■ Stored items
——————————

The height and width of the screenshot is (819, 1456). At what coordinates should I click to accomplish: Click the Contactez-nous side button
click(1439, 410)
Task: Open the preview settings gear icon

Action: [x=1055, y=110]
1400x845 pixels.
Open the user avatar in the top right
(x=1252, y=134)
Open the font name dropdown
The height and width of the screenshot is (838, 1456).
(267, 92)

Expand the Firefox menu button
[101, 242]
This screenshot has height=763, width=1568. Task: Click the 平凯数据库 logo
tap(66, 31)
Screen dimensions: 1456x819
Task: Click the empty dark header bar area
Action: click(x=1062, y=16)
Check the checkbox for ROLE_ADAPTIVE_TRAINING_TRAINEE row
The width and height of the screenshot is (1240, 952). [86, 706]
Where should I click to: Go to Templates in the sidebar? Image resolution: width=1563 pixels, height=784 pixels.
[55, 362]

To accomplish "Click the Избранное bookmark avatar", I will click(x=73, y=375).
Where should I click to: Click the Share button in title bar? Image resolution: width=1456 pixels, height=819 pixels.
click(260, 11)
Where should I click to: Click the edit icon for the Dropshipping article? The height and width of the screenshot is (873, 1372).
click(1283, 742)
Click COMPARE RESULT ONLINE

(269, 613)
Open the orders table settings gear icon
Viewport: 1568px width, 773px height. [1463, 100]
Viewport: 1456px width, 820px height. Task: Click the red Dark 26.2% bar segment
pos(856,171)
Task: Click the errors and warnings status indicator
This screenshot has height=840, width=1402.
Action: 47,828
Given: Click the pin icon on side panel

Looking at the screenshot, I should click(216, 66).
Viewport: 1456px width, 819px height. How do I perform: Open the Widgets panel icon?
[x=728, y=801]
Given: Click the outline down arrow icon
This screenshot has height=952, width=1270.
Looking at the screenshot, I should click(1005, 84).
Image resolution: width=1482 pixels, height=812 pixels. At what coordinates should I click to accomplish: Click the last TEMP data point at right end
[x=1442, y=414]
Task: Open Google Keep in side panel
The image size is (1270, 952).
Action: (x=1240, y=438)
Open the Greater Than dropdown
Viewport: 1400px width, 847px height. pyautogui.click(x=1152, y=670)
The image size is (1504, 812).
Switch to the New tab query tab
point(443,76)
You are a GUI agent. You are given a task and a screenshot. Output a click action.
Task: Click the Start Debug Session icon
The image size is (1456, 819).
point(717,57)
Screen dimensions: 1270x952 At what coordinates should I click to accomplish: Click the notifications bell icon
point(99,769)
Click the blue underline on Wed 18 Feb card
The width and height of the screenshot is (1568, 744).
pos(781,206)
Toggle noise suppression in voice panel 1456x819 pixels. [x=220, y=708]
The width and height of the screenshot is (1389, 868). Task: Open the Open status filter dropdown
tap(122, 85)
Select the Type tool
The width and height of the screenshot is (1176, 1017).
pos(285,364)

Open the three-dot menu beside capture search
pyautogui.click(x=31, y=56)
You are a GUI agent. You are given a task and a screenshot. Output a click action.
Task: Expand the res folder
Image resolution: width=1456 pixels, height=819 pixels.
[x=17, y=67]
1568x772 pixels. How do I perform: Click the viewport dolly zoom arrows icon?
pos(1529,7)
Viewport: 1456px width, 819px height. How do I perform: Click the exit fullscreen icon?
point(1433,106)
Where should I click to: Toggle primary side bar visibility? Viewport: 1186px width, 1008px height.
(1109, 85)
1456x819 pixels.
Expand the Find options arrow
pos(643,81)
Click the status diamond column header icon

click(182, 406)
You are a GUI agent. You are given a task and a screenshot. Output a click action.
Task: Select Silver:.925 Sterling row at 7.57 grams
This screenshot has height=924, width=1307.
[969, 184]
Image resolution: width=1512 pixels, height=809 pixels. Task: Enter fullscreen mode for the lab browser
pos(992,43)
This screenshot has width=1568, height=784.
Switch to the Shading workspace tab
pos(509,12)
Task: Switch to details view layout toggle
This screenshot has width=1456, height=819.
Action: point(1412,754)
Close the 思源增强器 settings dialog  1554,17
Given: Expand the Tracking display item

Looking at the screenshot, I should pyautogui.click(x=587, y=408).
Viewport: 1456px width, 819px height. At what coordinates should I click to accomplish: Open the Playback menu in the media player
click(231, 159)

——————————

■ Task instructions
Please reproduce the lines from the line with "Task: Open Google Keep in side panel" to the line with "Toggle noise suppression", both ends included, exactly as they appear above.

■ Output below
Task: Open Google Keep in side panel
The image size is (1270, 952).
Action: (x=1240, y=438)
Open the Greater Than dropdown
Viewport: 1400px width, 847px height. pyautogui.click(x=1152, y=670)
The image size is (1504, 812).
Switch to the New tab query tab
point(443,76)
You are a GUI agent. You are given a task and a screenshot. Output a click action.
Task: Click the Start Debug Session icon
The image size is (1456, 819).
point(717,57)
Screen dimensions: 1270x952 At what coordinates should I click to accomplish: Click the notifications bell icon
point(99,769)
Click the blue underline on Wed 18 Feb card
The width and height of the screenshot is (1568, 744).
pos(781,206)
Toggle noise suppression in voice panel 1456x819 pixels. [x=220, y=708]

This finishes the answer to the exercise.